**WHAT YOU NEED TO DO**
Make an exact copy of the lines below.

(Pixel coordinate grounding data)
• • • •

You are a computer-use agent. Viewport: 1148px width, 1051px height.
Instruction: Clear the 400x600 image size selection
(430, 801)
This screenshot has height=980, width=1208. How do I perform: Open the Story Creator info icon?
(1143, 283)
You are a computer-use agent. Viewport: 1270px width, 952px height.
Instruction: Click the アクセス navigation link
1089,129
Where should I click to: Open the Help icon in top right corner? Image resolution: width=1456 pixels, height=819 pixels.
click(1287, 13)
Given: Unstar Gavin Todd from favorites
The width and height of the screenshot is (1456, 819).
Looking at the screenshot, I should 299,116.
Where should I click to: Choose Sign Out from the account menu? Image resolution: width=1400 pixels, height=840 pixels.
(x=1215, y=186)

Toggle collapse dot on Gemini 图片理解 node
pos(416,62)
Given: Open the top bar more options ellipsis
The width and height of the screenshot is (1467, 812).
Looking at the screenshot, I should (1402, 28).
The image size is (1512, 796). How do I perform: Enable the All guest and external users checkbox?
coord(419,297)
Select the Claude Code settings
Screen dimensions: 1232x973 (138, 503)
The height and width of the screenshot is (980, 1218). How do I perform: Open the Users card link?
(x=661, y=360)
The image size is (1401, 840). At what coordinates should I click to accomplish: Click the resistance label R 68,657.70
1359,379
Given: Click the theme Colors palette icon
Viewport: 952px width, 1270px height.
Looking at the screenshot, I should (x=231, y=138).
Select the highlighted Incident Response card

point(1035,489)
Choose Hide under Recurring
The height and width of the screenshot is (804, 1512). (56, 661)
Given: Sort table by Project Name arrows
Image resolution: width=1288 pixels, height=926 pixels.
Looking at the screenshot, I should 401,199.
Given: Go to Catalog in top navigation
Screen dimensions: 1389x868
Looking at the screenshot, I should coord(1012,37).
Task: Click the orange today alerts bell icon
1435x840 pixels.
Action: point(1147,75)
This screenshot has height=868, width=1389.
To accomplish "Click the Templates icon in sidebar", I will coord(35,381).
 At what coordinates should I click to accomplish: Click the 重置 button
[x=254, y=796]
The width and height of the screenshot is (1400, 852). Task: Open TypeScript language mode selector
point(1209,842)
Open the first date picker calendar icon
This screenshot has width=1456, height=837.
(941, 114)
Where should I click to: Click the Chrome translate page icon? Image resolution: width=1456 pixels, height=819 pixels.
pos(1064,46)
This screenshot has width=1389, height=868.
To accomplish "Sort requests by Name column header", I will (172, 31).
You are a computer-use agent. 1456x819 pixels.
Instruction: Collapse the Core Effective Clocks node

• • • •

**ANSWER BELOW**
You are a computer-use agent. Viewport: 1148px width, 1051px height.
Instruction: Clear the 400x600 image size selection
(430, 801)
This screenshot has height=980, width=1208. How do I perform: Open the Story Creator info icon?
(1143, 283)
You are a computer-use agent. Viewport: 1270px width, 952px height.
Instruction: Click the アクセス navigation link
1089,129
Where should I click to: Open the Help icon in top right corner? Image resolution: width=1456 pixels, height=819 pixels.
click(1287, 13)
Given: Unstar Gavin Todd from favorites
The width and height of the screenshot is (1456, 819).
Looking at the screenshot, I should 299,116.
Where should I click to: Choose Sign Out from the account menu? Image resolution: width=1400 pixels, height=840 pixels.
(x=1215, y=186)

Toggle collapse dot on Gemini 图片理解 node
pos(416,62)
Given: Open the top bar more options ellipsis
The width and height of the screenshot is (1467, 812).
Looking at the screenshot, I should (1402, 28).
The image size is (1512, 796). How do I perform: Enable the All guest and external users checkbox?
coord(419,297)
Select the Claude Code settings
Screen dimensions: 1232x973 (138, 503)
The height and width of the screenshot is (980, 1218). How do I perform: Open the Users card link?
(x=661, y=360)
The image size is (1401, 840). At what coordinates should I click to accomplish: Click the resistance label R 68,657.70
1359,379
Given: Click the theme Colors palette icon
Viewport: 952px width, 1270px height.
Looking at the screenshot, I should (x=231, y=138).
Select the highlighted Incident Response card

point(1035,489)
Choose Hide under Recurring
The height and width of the screenshot is (804, 1512). (56, 661)
Given: Sort table by Project Name arrows
Image resolution: width=1288 pixels, height=926 pixels.
Looking at the screenshot, I should 401,199.
Given: Go to Catalog in top navigation
Screen dimensions: 1389x868
Looking at the screenshot, I should coord(1012,37).
Task: Click the orange today alerts bell icon
1435x840 pixels.
Action: point(1147,75)
This screenshot has height=868, width=1389.
To accomplish "Click the Templates icon in sidebar", I will coord(35,381).
 At what coordinates should I click to accomplish: Click the 重置 button
[x=254, y=796]
The width and height of the screenshot is (1400, 852). Task: Open TypeScript language mode selector
point(1209,842)
Open the first date picker calendar icon
This screenshot has width=1456, height=837.
(941, 114)
Where should I click to: Click the Chrome translate page icon? Image resolution: width=1456 pixels, height=819 pixels.
pos(1064,46)
This screenshot has width=1389, height=868.
To accomplish "Sort requests by Name column header", I will (172, 31).
You are a computer-use agent. 1456x819 pixels.
Instruction: Collapse the Core Effective Clocks node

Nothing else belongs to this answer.